TEXTO PARA LEITURA:
···

A Escola de Zagorsk e o caráter emancipador da psicologia
- 24 de maio de 2020
Por Vitória Regina
O presente texto tem por objetivo realizar uma discussão sobre a defectologia (1), ramo da psicologia que tradicionalmente estuda a deficiência – física ou mental – em crianças, nos períodos entre a Rússia czarista e a União das Repúblicas Socialistas Soviéticas – trajetória esta que nos levará a Zagorsk. Neste sentido, se realizarão alguns apontamentos sobre as escolas para pessoas cegas e surdas nos períodos históricos em questão. O que se busca aqui, sem ignorar o limite de espaço, é mostrar como a psicologia pode e deve ser utilizada em prol da emancipação humana. Por fim, não se pretende apresentar uma historiografia completa do momento histórico mencionado, e sim discutir os valores e as prioridades em relação à vida humana em dois modelos de sociedade.
As primeiras escolas de educação especial na Rússia
A primeira escola destinada a trabalhar com pessoas cegas na Rússia foi fundada em 1807 e em 1811 foi fundada a primeira escola para surdos – em comparação, no Brasil, a primeira escola para surdos data de 1857. A pedidos do Czar Alexandre I, Valentin Haüy fundou e trabalhou nessas escolas no período entre 1806 a 1817.
Após treze anos de funcionamento, as escolas russas supracitadas foram fechadas e novas instituições escolares voltadas para pessoas cegas e surdas foram abertas, sobretudo entre as décadas de 1860 e 1880. De acordo com Netto e Leal (2013), o interesse em abrir essas instituições se deu por uma espécie de sentimento de caridade que vigorava em um determinado setor da sociedade russa, bem como o avanço científico e a possibilidade de transformar sujeitos com algum tipo deficiência em produtivos – viabilizando a venda de sua força de trabalho – à sociedade.
Em 1886 são publicados os primeiros artigos em braile na Rússia. No mesmo ano, a revista Russkii Slepets (O homem russo cego) é criada e posteriormente muda o nome para Slepets (O homem cego). Após a publicação deste periódico, a sociedade científica russa começa a interessar-se na discussão a respeito da cegueira (2). Em 1888, uma nova revista para cegos foi publicada, intitulada Dosug Slepykh (Lazer dos cegos) e impressa em braile. A revista apresentava como era a vida das pessoas cegas em outros países e em outras culturas, mas o conteúdo se limitava a tratar somente a vida pessoal, jamais fez qualquer menção à educação especial (3).

···

DADOS BRUTOS:

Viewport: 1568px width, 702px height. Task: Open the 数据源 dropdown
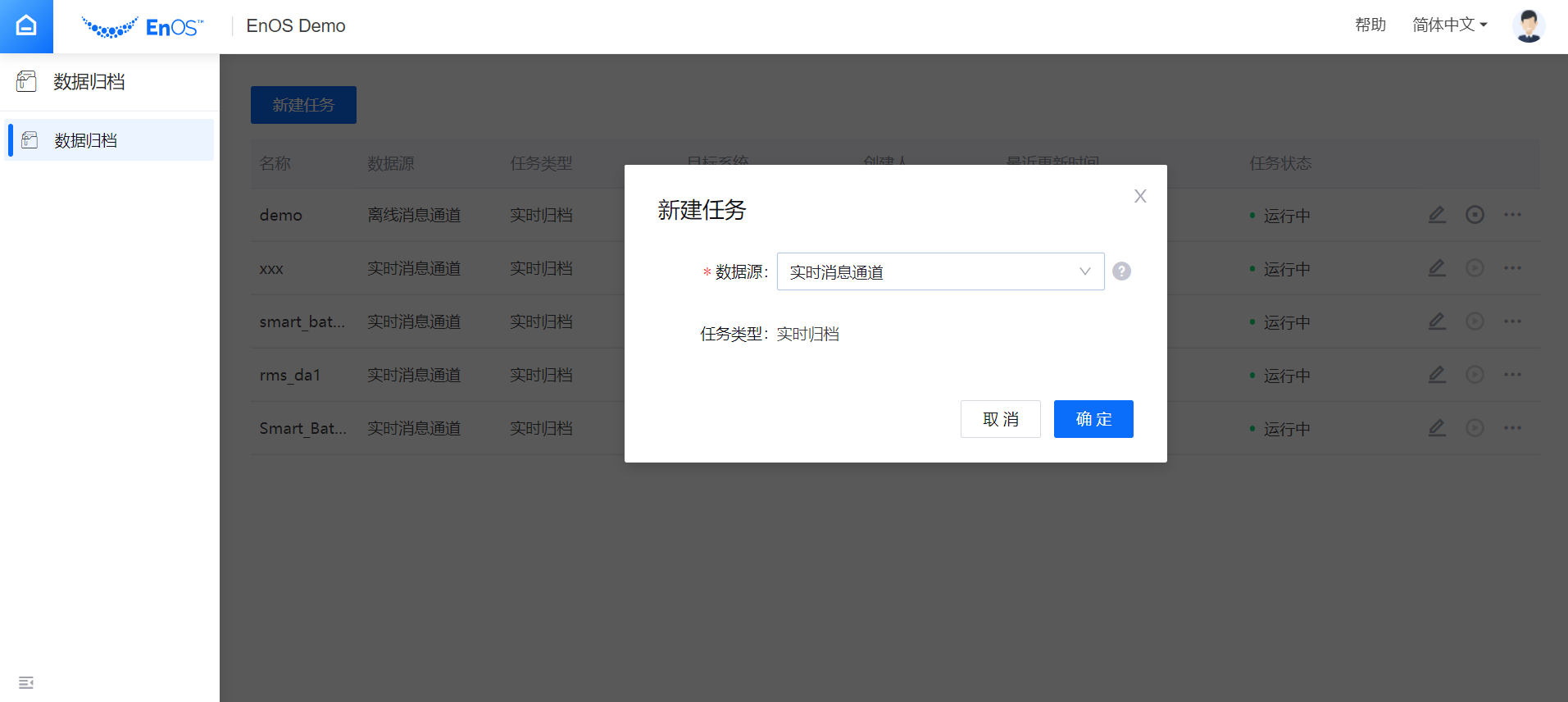(926, 271)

···

TAREFA 1:
Transforme em lista o parágrafo do texto para leitura que começa com "Após treze anos de funcionamento". Mantenha os fatos principais.
TAREFA 2:
Quais títulos de revista aparecem no texto para leitura? Liste todos.
TAREFA 3:
Repita o trecho do texto para leitura que vai de "Após treze anos" até "trabalho – à sociedade.", sem mudar nada.

RESPOSTA ESCRITA 1:
- Depois de treze anos funcionando, as primeiras escolas russas para cegos e surdos foram fechadas.
- Novas escolas para pessoas cegas e surdas foram abertas, principalmente entre as décadas de 1860 e 1880.
- Segundo Netto e Leal (2013), o interesse em abri-las veio de três fatores:
  - um sentimento de caridade presente em uma parte da sociedade russa;
  - o avanço científico;
  - a chance de tornar produtivas as pessoas com algum tipo de deficiência, para que pudessem vender sua força de trabalho.

RESPOSTA ESCRITA 2:
- Russkii Slepets (O homem russo cego)
- Slepets (O homem cego)
- Dosug Slepykh (Lazer dos cegos)

RESPOSTA ESCRITA 3:
Após treze anos de funcionamento, as escolas russas supracitadas foram fechadas e novas instituições escolares voltadas para pessoas cegas e surdas foram abertas, sobretudo entre as décadas de 1860 e 1880. De acordo com Netto e Leal (2013), o interesse em abrir essas instituições se deu por uma espécie de sentimento de caridade que vigorava em um determinado setor da sociedade russa, bem como o avanço científico e a possibilidade de transformar sujeitos com algum tipo deficiência em produtivos – viabilizando a venda de sua força de trabalho – à sociedade.